We’ve launched legal action on behalf of Environmental Advocacy in Central Queensland (EnvA-CQ) over a dangerous new coal seam gas project that could damage community groundwater, fuel climate change, jeopardise human rights and harm threatened wildlife.
Blue Energy was approved by the Queensland Government to install up to 530 new coal seam gas wells in Central Queensland’s Bowen Basin – without a thorough assessment of the project’s environmental impacts.
That’s why our client is taking legal action stop this harmful project. Our lawyers will argue in the Land Court of Queensland on behalf of our client that the project should be refused due to its unacceptable risks.
Risks to groundwater
Blue Energy will drill to a depth of almost 1.2km, penetrating and potentially contaminating or draining several freshwater aquifers.

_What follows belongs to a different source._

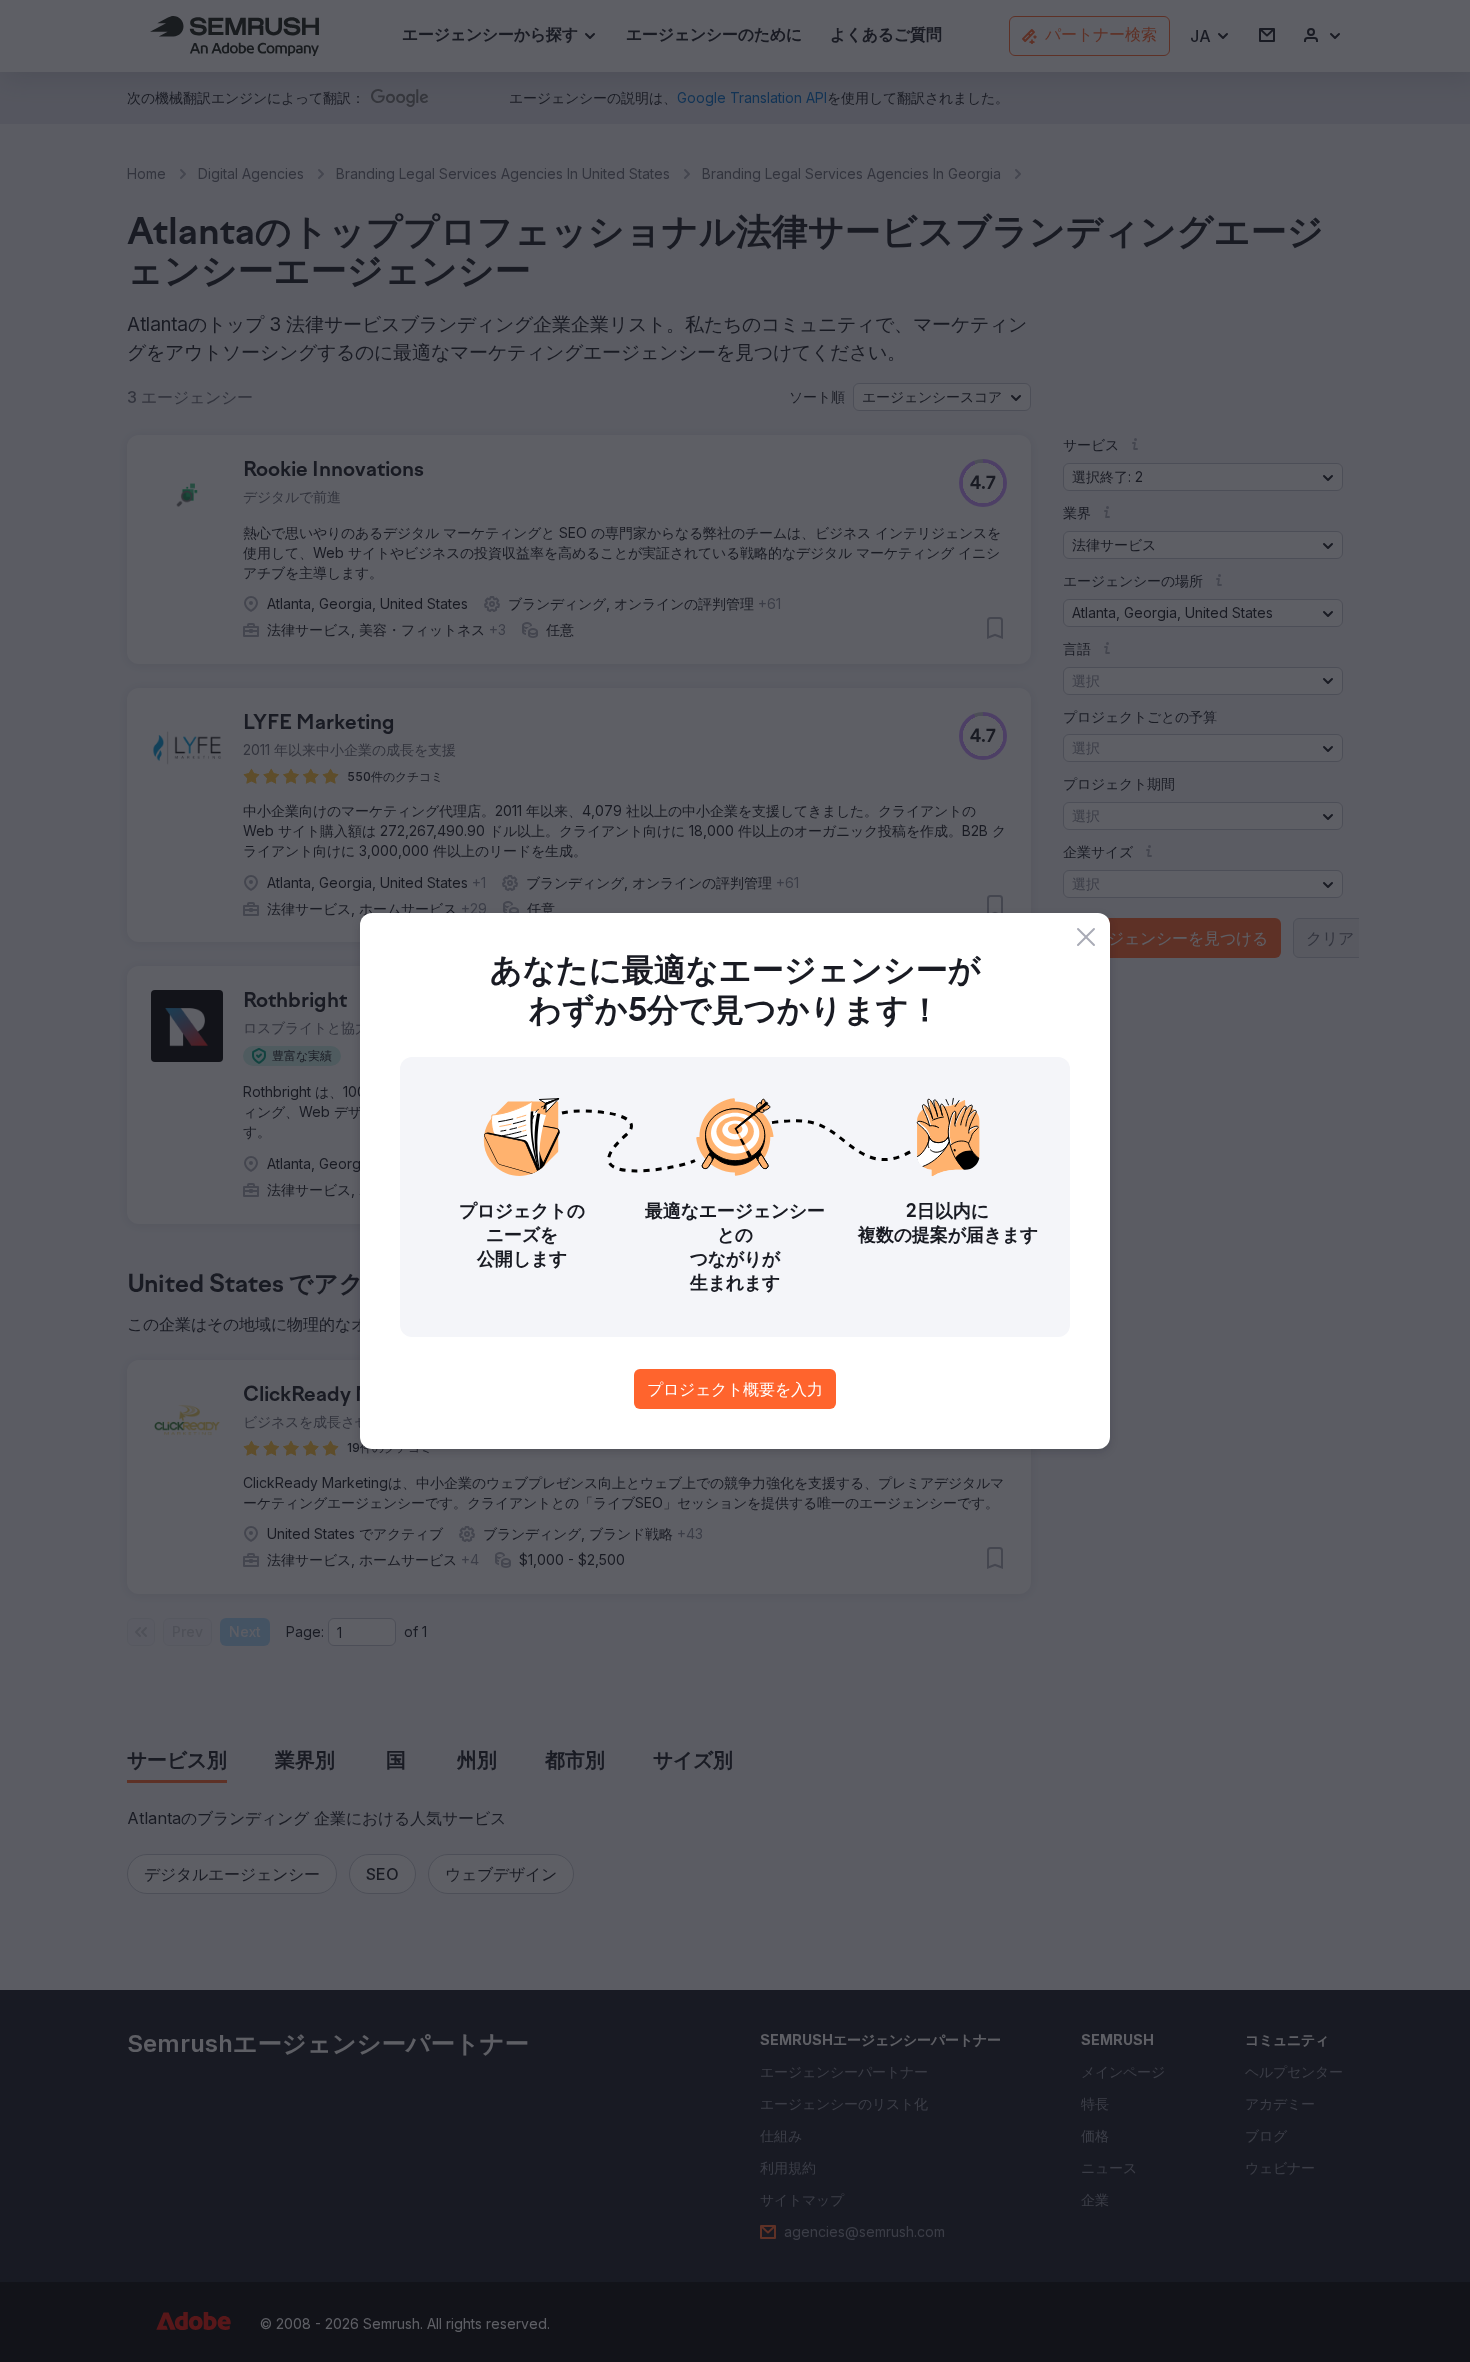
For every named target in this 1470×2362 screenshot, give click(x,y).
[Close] (1086, 937)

The company’s own modelling shows more than 19 billion litres of water will be extracted over the two-decade life of this proposed gasfield.
Our client is concerned that the groundwater modelling was inadequate and that there is not enough information to determine the real impacts on the local landholders that rely on their bores for water supply or the Lake Elphistone nationally important wetland.
On our big dry continent, water is more precious than short-term profits from gas.
Threats to wildlife
The gasfield is earmarked for the Brigalow Belt – a region of acacia-wooded grassland that provides habitat for threatened greater gliders, koalas, and other animals.
Blue Energy plans to install about 700km of roads and pipelines that may fragment bushland and degrade wildlife habitat. Habitat destruction is the greatest threat to our imperilled native animals.
Our lawyers will argue in court that that the approval fails to manage the risk that the gasfield poses to threatened species and should therefore be overturned.
Driving climate change and the disasters it fuels
Blue Energy’s CSG project may directly and indirectly emit at least 5 million tonnes of CO2 equivalent over its lifetime – more than a year’s emissions from one million petrol-powered passenger vehicles, with potential this figure could be much higher.
Groundbreaking footage recently captured by ACF shows massive plumes of unreported methane emissions erupting from coal seam gas projects across Southern Queensland.
Methane is a powerful greenhouse gas with more than 80 times the global heating impact of CO2 over a 20-year period when released into the atmosphere.
Methane emissions have been poorly regulated in Queensland for decades, with limited understanding of the quantity of emissions currently being released from existing fossil fuel projects. Our client is concerned that approving even more methane emitting projects inappropriately threatens to increase dangerous climate change.
This is truly the critical decade for tackling climate change. Blue Energy’s gasfield flies in the face of the latest IPCC report, which makes it clear no new fossil fuel projects can be opened if we are to have a liveable planet.
Human rights jeopardised by the climate emergency
Our client will also argue that Blue Energy’s gasfield infringes on a number of rights under Queensland’s Human Rights Act – including the right to life, the protection of children and the right to culture – by contributing to worsening climate change.
Last November, EDO clients Youth Verdict and the Bimblebox Alliance won their historic legal challenge when the Land Court of Queensland found Clive Palmer’s proposed coal mine would unjustifiably limit the human rights of Queenslanders and First Nations Peoples.
Their victory paved the way for more legal challenges to fossil fuel projects on human rights grounds.
If our case is successful, the court will overturn the approval for Blue Energy’s gasfield and the project will not be allowed to go ahead.